A viewer rated this answer:
Excellent. Thank you for breaking it down so a uninformed layperson can understand it easily. I tend to agree with your opinions. I will look up the websites recommended.
A viewer asked this follow-up question on 5/30/2000:
What do you mean by focusing on auto emissions? What should we do? We should switch over from coal burning to what?
JesseGordon gave this response on 5/30/2000:
"Focus on auto emissions" means we should work to reduce how much CO2 comes out of car tailpipes. "We" in this case means "the US," since we are the biggest auto users.

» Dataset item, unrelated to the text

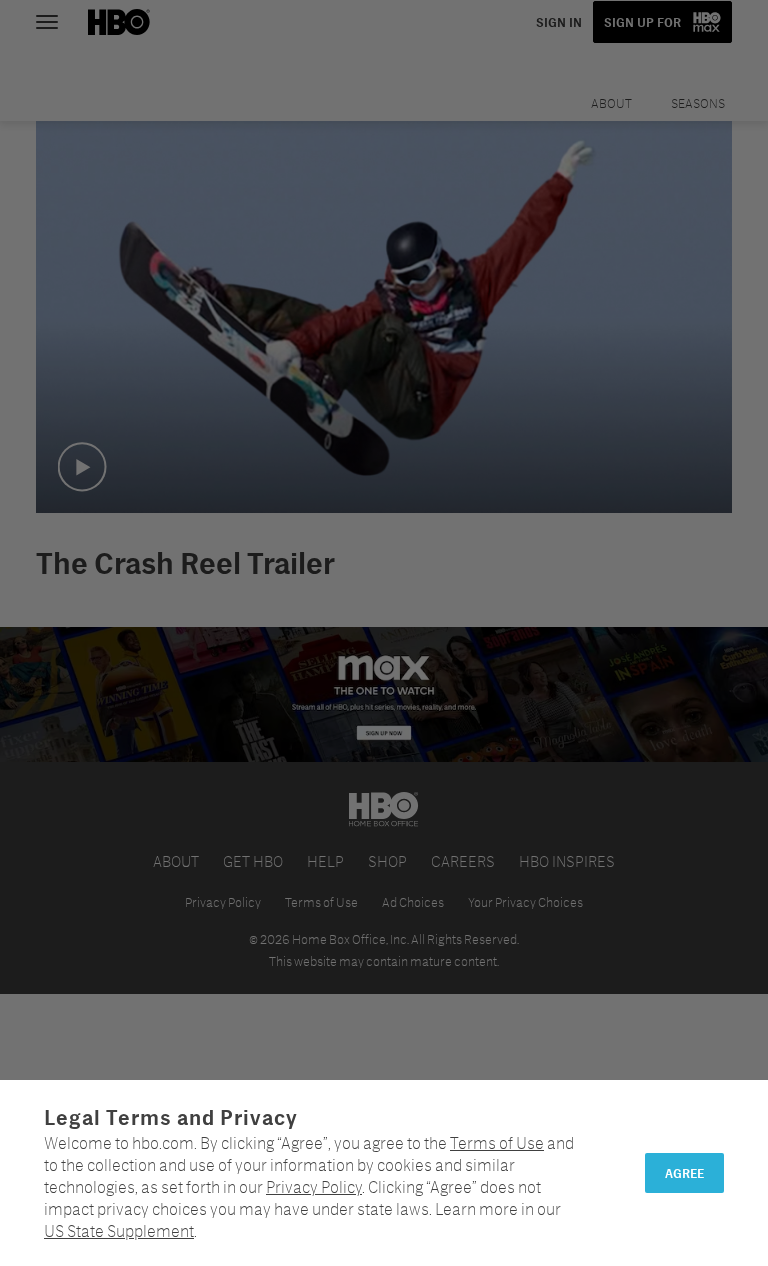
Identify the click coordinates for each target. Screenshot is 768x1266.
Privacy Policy (314, 1186)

And if we lead, the rest of the world will follow.
My opinion is that we should have a large gas tax, and make gasoline cost the same as it does in Europe and Japan, about $3 per gallon. Clinton & Gore suggested a "BTU Tax" early in their first term, which was intended for the same purpose (but by the time it got filtered through Congress, it ended up adding maybe a dime to the gas tax.)
The idea of a large gas tax is that it would:
1) Encourage smaller cars, because it would cost a lot to run big gas-guzzlers. That in itself would reduce emissions a lot.
2) Encourage more fuel-efficient technology, since auto makers would have an incentive to produce low-emission vehicles.
The second goal is now being achieved by raising the "CAFE standard", or "Corporate Average Fuel Economy," which means the government tells auto makers to average 30 mpg for their whole fleet. I prefer economic incentives like a gas tax because I don't like arbitrary rules like CAFE. But I do agree with the results -- get low-emission and zero-emission vehicles into production and on the road. That will create a new industry and reduce greenhouse warming substantially, if it succeeds.
On coal burning: This is also a huge greenhouse gas producer, and again the answer (in my opinion) is to encourage industry to create a new technology. In other words, switch from burning coal to burning nothing. Replace coal plants with solar, wind, wave-powered turbines, or whatever else works. The technologies all exist now, they're just not economically feasible.
Clinton's BTU tax would have pushed that technology along also, had it been passed at a high level. Burning coal would have been taxed a lot; burning oil would have also been taxed; but solar collectors would have been untaxed. Hence the economics would have shifted to favor solar over coal and oil. Then industry would have developed good solar cells, and the rest of the world would have benefited as well.
I think that most of our greenhouse-producing activities are unnecessary, since there are non-greenhouse-gas replacements available right now. The alternatives just need to be developed further, to make them price-competitive with gas, coal, etc. That development is expensive, of course, and won't happen for many years or decades if there's no government intervention. My opinion is that a proper role of government is to push new technologies. That can be accomplished by a BTU tax, a gas tax, or just investing some billions in development directly.